::: DATASET EXTRACT :::
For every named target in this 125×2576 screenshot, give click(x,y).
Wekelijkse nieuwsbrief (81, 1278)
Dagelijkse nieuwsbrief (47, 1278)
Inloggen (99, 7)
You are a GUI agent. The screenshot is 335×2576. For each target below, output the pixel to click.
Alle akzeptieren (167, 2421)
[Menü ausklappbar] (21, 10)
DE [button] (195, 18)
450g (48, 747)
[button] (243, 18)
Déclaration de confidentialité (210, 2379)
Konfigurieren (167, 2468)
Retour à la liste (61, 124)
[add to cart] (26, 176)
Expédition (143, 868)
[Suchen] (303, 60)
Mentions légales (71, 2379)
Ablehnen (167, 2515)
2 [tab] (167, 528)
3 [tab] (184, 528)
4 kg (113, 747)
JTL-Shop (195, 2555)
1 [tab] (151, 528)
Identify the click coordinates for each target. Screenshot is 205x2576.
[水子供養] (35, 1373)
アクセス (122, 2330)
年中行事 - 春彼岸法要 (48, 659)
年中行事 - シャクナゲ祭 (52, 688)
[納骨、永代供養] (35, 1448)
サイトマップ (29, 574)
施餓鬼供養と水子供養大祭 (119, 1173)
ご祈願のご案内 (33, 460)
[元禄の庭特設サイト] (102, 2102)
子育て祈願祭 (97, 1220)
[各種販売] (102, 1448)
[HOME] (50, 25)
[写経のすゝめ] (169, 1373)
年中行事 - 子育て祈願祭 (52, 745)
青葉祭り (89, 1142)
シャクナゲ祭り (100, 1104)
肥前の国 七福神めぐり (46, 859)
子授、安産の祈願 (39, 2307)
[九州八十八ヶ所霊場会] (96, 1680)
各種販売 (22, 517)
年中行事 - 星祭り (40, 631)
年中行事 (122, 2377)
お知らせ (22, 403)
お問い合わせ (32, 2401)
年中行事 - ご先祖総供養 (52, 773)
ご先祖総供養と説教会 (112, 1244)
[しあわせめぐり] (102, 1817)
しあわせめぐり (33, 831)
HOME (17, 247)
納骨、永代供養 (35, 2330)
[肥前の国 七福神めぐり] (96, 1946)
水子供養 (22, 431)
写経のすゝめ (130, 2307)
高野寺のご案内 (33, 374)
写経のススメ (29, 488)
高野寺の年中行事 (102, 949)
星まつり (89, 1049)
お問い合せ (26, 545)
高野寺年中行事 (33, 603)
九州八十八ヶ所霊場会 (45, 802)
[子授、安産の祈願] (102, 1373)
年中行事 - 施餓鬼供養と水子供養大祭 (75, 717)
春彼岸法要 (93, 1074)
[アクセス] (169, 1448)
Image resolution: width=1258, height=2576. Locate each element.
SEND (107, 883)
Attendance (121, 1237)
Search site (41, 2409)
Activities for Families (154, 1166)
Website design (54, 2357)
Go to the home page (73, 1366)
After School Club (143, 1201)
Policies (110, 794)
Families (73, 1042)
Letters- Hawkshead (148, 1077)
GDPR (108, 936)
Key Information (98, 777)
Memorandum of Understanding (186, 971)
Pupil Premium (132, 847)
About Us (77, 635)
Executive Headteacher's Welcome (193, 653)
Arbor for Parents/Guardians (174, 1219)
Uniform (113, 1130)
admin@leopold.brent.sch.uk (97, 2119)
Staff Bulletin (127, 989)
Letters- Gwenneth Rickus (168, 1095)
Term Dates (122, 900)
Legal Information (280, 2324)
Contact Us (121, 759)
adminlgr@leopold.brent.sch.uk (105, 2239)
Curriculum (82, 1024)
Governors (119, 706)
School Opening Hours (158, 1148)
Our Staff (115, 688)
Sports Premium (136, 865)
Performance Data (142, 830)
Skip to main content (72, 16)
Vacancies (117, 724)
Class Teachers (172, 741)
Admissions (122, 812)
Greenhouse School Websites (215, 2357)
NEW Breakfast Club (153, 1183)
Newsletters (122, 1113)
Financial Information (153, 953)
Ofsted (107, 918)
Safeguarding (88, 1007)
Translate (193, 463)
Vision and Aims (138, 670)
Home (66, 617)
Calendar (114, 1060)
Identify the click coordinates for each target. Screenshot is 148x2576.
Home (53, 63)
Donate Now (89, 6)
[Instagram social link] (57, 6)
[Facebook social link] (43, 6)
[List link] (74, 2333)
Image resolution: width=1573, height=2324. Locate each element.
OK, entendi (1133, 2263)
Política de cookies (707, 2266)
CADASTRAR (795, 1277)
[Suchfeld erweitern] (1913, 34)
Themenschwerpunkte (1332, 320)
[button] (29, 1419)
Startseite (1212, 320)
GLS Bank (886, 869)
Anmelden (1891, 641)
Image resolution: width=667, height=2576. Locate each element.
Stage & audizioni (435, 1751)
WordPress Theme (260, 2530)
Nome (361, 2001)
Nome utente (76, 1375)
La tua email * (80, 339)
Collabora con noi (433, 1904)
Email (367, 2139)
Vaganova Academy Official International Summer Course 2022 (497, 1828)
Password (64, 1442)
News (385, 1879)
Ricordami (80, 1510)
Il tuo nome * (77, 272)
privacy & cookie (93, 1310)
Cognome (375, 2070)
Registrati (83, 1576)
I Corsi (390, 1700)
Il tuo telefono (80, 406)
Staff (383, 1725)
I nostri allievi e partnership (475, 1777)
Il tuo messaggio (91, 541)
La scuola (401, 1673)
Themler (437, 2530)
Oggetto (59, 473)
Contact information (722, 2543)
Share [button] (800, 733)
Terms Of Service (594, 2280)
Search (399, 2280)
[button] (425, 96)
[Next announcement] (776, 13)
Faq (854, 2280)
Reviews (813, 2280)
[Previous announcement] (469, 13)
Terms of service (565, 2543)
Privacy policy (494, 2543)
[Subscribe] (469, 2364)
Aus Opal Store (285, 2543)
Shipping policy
:::
- ABOUT THIS EXERCISE:
Start with the line above that contains "Vision and Aims (138, 670)" and end with the line that contains "[List link] (74, 2333)". Write out those lines exactly, and only those.

- EXERCISE RESPONSE:
Vision and Aims (138, 670)
Home (66, 617)
Calendar (114, 1060)
Identify the click coordinates for each target. Screenshot is 148x2576.
Home (53, 63)
Donate Now (89, 6)
[Instagram social link] (57, 6)
[Facebook social link] (43, 6)
[List link] (74, 2333)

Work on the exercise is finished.